RESENHA BIBLIOGRÁFICA

Antonio Celso Agune

Uma era de descontinuidade: orientações para uma sociedade em mudança

Por Peter F. Drucker. 3.ed. Rio de Janeiro, Zahar Editores, 1976. 427 p.

Trata-se da tradução feita por J. R. Brandão Azevedo da 1.a edição do livro, publicada em 1969 por William Heinemann Ltd. de Londres e por Hopper & Row (Publishers) Inc. de Nova York, cujo título original é: The age of discontinuity: guidelines to our changing society.

Escrito em estilo de reportagem em face da abordagem dada - superficial segundo o próprio autor - é dividido em quatro partes principais, e procura, em linhas gerais, diagnosticar e descrever o período de transição (descontinuidade) por que estamos passando, concentrando suas atenções, principalmente, em quatro níveis: novas tecnologias, mudanças estruturais na economia mundial, estrutura da sociedade e no conhecimento científico.

Devido ao caráter superficial do livro, torna-se bastante difícil uma análise mais concreta nesta resenha, já que são abordados inúmeros problemas sem uma seqüência ou ligação claramente definida. Em virtude desta razão irei, simplesmente, descrever alguns tópicos, que considero mais relevantes, dentro de cada capítulo do livro.

Na primeira parte - As tecnologias do conhecimento (p. 15-94), considerando que "... na área em que a maioria das pessoas pensa que se deram as maiores mudanças nos últimos 50 anos foi na verdade, um período de continuidade espantosa e inigualada: a economia", o autor procura demonstrar que as indústrias modernas que mais contribuíram para o grande progresso econômico - a agricultura, o aço e a indústria automobilística - estão baseadas em invenções ou descobertas datadas de, aproximadamente, 50 anos, não sendo portanto tão "modernas" quanto se afirma. Também, não têm mais condições de permitir um crescimento satisfatório - tanto nos países desenvolvidos como nos em desenvolvimento - originando-se então um período de transição ou descontinuidade previsto pelo autor.
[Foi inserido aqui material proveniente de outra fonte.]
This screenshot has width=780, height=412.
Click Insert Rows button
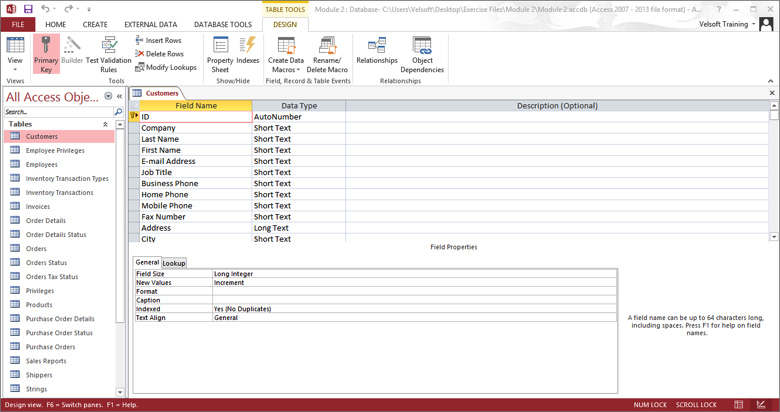158,40
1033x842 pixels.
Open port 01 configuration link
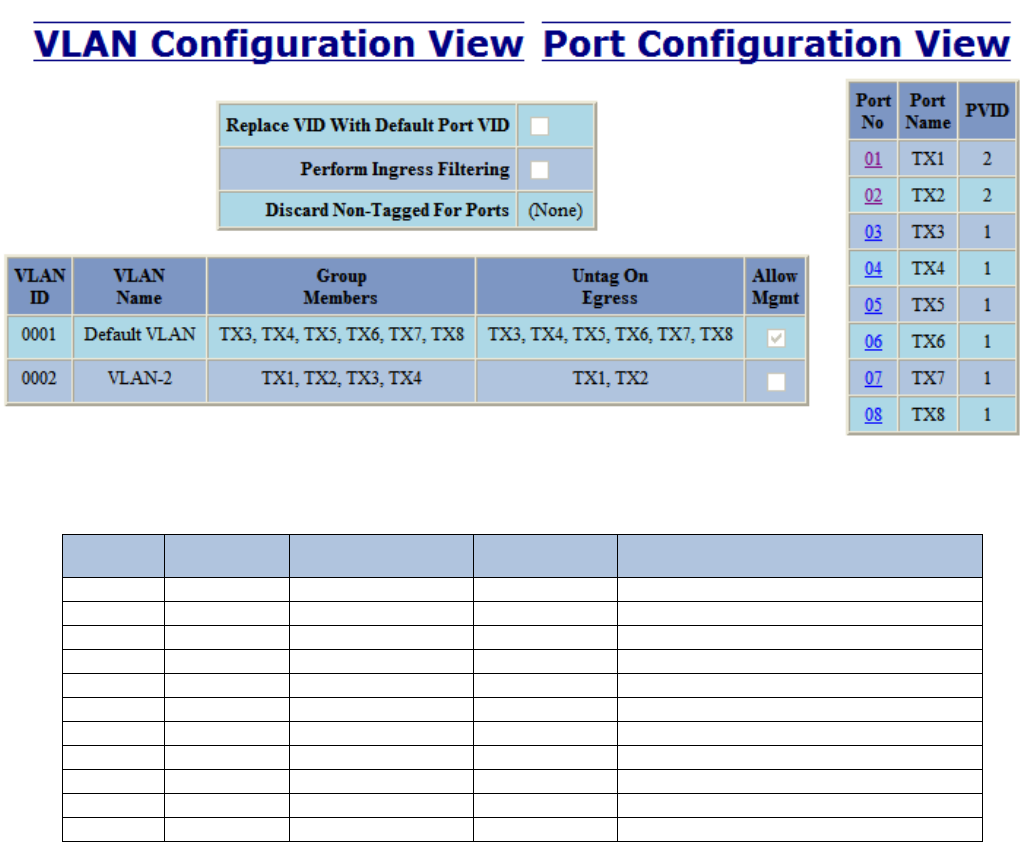pos(873,159)
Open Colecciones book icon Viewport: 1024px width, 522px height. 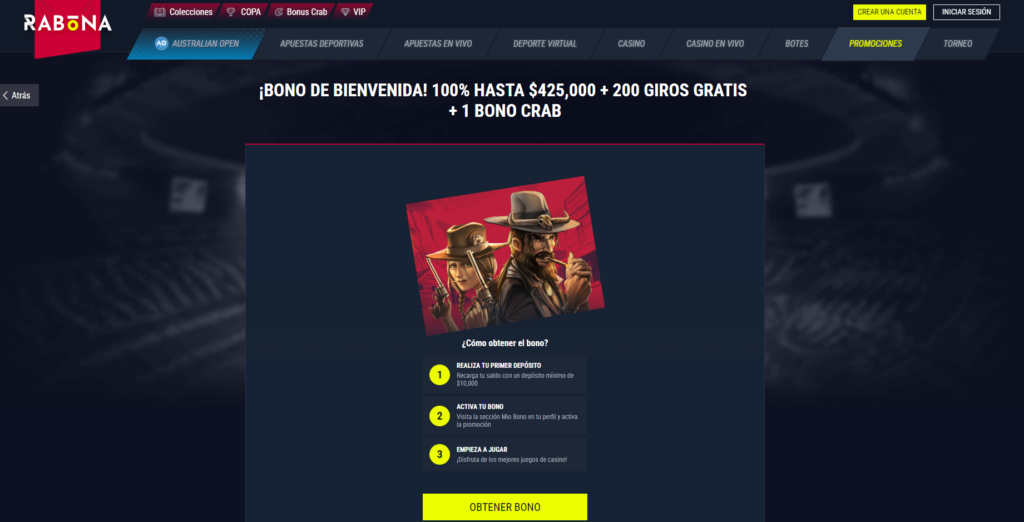click(159, 12)
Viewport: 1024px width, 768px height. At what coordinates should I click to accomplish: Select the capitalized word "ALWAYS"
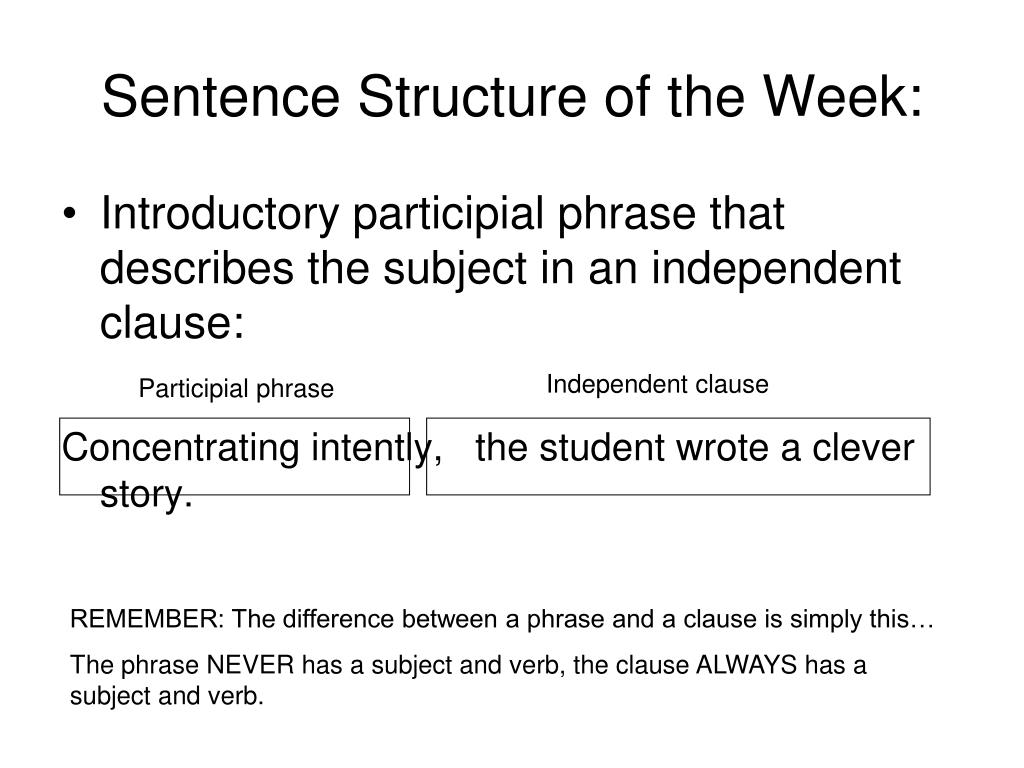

Para que a economia entre, novamente, numa época de crescimento prolongado (continuidade) o autor acredita que quatro indústrias - a de informações, a de materiais sintéticos, as derivadas dos serviços necessários às megalópoles e à exploração de oceanos - terão papéis de base ou sustentação no processo, só que, será necessário um novo conhecimento científico e tecnológico, uma nova mentalidade empresarial e uma nova estrutura organizacional para se adaptar a essas mudanças.

Na segunda parte do livro - Da economia internacional para a economia mundial (p. 95-196) - com subtítulos "proféticos" como Tornando o pobre produtivo, O que não funcionará, etc, procura demonstrar que, na realidade, não existe mais uma economia nacional e sim uma economia mundial. Segundo o autor"... uma economia é, antes de mais nada, determinada pela demanda. Hoje o mundo inteiro, qualquer que seja sua verdadeira condição econômica, tem uma lista de demandas comuns, um conjunto comum de valores e preferências" (p. 98), o que determina o caráter mundial da economia atual. Para esta nova economia, cuja empresa multinacional é a expressão mais fiel, tornam-se necessários a criação de uma nova teoria econômica, novas instituições mundiais, e, principalmente, um sistema monetário fortalecido, já que, segundo Drucker, sem isso não haverá condições para um crescimento econômico mundial prolongado.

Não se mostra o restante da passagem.